Constructing, sampling and counting graphical realizations of restricted degree sequences

Abstract

With the current burst of network theory (especially in connection with social and biological networks) there is a renewed interest on realizations of given degree sequences. In this paper we propose an essentially new degree sequence problem: we want to find graphical realizations of a given degree sequence on labeled vertices, where certain would-be edges are forbidden. Then we want to sample uniformly and efficiently all these possible realizations. (This problem can be considered as a special case of Tutte's f-factor problem, however it has a favorable sampling speed.) We solve this restricted degree sequence (or RDS for short) problem completely if the forbidden edges form a bipartite graph, which consist of the union of a (not necessarily maximal) 1-factor and a (possible empty) star.
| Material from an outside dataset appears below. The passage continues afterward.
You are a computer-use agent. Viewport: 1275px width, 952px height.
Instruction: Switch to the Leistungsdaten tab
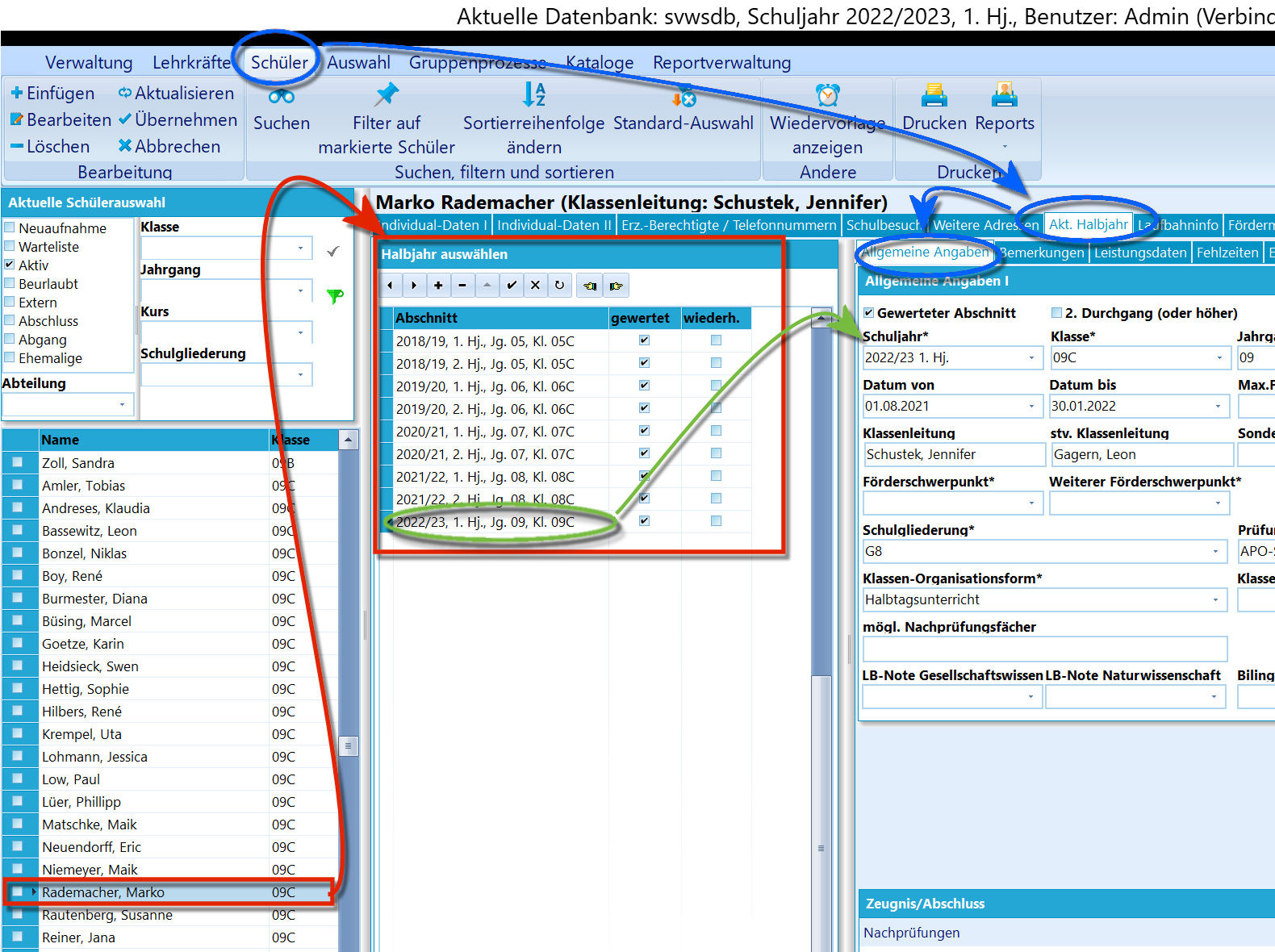pyautogui.click(x=1140, y=253)
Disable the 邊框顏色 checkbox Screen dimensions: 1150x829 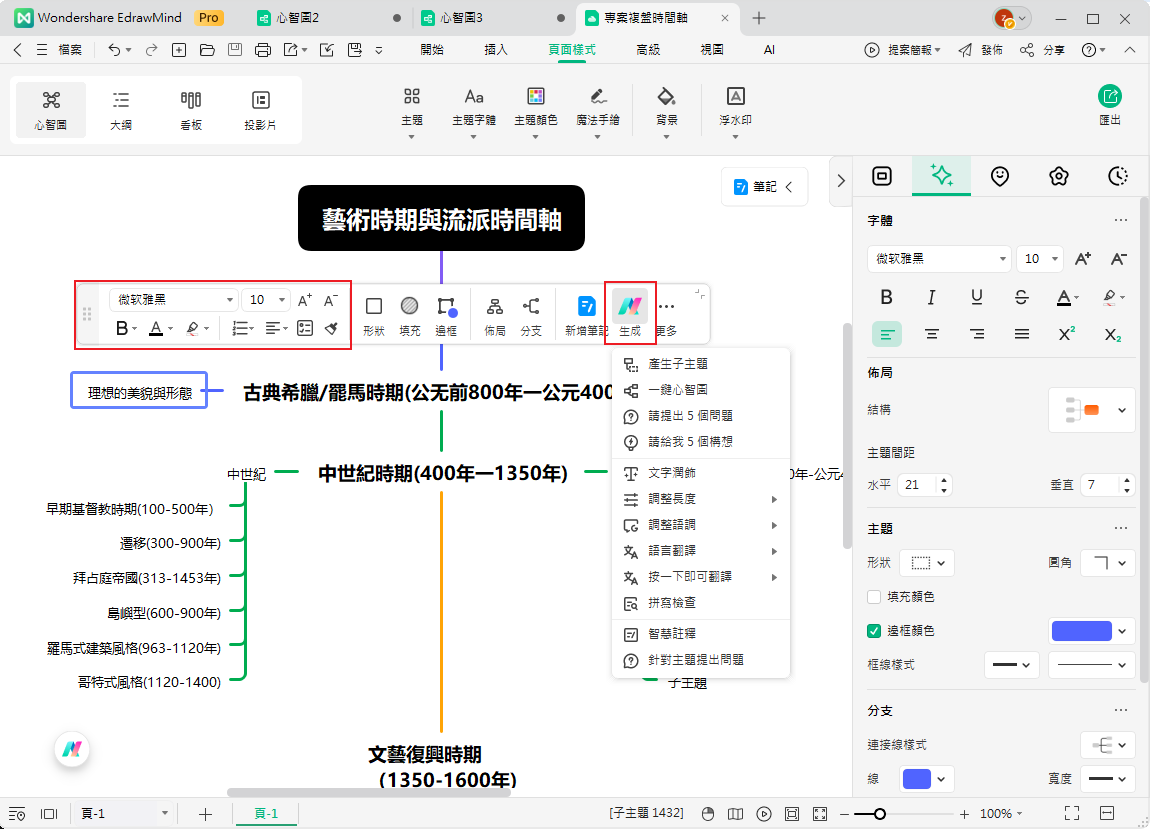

Then we show how one can sample the space of all realizations of these RDSs uniformly and efficiently when the degree sequence describes a half-regular bipartite graph. Our result contains, as special cases, the well-known result of Kannan, Tetali and Vempala on sampling regular bipartite graphs and a recent result of Greenhill on sampling regular directed graphs (so it also provides new proofs of them). The RDS problem descried above is self-reducible, therefore our fully polynomial almost uniform sampler (a.k.a. FPAUS) on the space of all realizations also provides a fully polynomial randomized approximation scheme (a.k.a. FPRAS) for approximate counting of all realizations.